The NYT does not dispute that describing someone as believing that chattel slavery is “not so bad” has a natural tendency to harm that person's reputation. Instead, it argues that the article made no such accusation. Likewise, the district court determined that the article did not have a defamatory meaning because, in light of the quote that noted Block's objection to coercion without mentioning him by name, the article “does not brand Block as someone who considers slavery not so bad.” However, as explained above, the unattributed quotation does not eliminate the fact issue as to whether a reasonable reader would understand the article to describe Block as having accepted chattel slavery.

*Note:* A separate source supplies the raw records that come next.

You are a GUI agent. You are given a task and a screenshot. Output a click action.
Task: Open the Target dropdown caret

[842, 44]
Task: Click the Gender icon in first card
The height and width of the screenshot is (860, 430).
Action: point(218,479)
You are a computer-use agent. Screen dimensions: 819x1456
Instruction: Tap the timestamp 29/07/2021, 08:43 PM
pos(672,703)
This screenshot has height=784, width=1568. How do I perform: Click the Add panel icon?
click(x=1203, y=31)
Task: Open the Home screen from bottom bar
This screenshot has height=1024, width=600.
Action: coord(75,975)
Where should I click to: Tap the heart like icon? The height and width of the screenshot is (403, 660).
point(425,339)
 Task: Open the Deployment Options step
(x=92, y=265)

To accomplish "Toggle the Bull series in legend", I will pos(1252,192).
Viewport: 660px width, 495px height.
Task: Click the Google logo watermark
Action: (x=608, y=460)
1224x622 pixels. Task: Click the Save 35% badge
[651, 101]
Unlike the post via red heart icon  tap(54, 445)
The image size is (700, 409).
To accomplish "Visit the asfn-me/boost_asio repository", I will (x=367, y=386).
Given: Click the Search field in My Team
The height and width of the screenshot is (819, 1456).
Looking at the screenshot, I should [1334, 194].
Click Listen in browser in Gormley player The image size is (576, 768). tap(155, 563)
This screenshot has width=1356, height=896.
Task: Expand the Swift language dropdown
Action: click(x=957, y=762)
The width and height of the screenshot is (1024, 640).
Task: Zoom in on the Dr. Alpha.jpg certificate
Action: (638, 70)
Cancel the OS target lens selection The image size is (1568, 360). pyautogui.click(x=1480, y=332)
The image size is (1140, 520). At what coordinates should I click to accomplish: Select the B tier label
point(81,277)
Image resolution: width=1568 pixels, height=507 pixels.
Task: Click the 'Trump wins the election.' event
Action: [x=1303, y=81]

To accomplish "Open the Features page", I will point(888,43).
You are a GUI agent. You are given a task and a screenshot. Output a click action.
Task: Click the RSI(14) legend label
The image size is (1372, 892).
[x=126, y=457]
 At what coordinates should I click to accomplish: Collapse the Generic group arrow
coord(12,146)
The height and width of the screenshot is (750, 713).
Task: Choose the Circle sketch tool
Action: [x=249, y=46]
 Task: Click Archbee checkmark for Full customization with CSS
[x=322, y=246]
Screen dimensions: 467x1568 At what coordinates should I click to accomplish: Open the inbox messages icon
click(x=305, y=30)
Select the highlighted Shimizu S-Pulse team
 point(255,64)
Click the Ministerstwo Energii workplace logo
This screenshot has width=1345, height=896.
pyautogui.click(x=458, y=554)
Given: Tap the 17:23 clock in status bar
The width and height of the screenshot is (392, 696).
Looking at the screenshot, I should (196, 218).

Because it is undisputed that such a description of Block would be defamatory, dismissal for failure to create a genuine fact issue as to whether the article had a defamatory meaning was premature.
For the reasons explained above, we conclude that Block has created a genuine issue of material fact as to falsity, fault, and defamatory meaning. Accordingly, we REVERSE the district court's judgment of dismissal under Article 971 and REMAND for further proceedings consistent with this opinion.
1. The immediate context of this paragraph associates Block with one scholar who opposed Brown v. Board of Education and with another scholar who applauded a KKK member's “right-wing populism.”
2. We have noted on several occasions that this is an open question. See, e.g., Block, 815 F.3d at 221; Cuba v. Pylant, 814 F.3d 701, 706 & n.6 (5th Cir. 2016); Lozovyy, 813 F.3d at 582–83; Culbertson v. Lykos, 790 F.3d 608, 631 (5th Cir. 2015); Mitchell v. Hood, 614 Fed.Appx. 137, 139 n.1 (5th Cir. 2015); NCDR, L.L.C. v. Mauze & Bagby, P.L.L.C., 745 F.3d 742, 752–53 (5th Cir. 2014). These opinions post-date our decision in Henry v. Lake Charles American Press, L.L.C., 566 F.3d 164 (5th Cir. 2009), which stated without explanation that “Louisiana law, including the nominally-procedural Article 971, governs this diversity case.” Id. 168–69. In Lozovyy, we noted the possibility that, particularly in light of our subsequent decisions, Henry could be interpreted as assuming the applicability of Article 971 for purposes of that case without deciding its applicability in federal courts more generally. Lozovyy, 813 F.3d at 582–83. Similarly, we noted in Pylant that Henry did not address “whether, under the Erie doctrine, the array of state procedural rules surrounding anti-SLAPP motions to dismiss (viz. discovery stays, accelerated timetables for decision, and the like) follow the core anti-SLAPP motion to dismiss into federal court.” Pylant, 814 F.3d at 706 n.6; cf. id. at 719 (Graves, J., dissenting) (addressing Erie question not reached by majority opinion and stating that similar anti-SLAPP statute in Texas is inapplicable in federal court because it is procedural (citing Abbas v. Foreign Policy Grp., LLC, 783 F.3d 1328, 1333 (D.C. Cir. 2015))).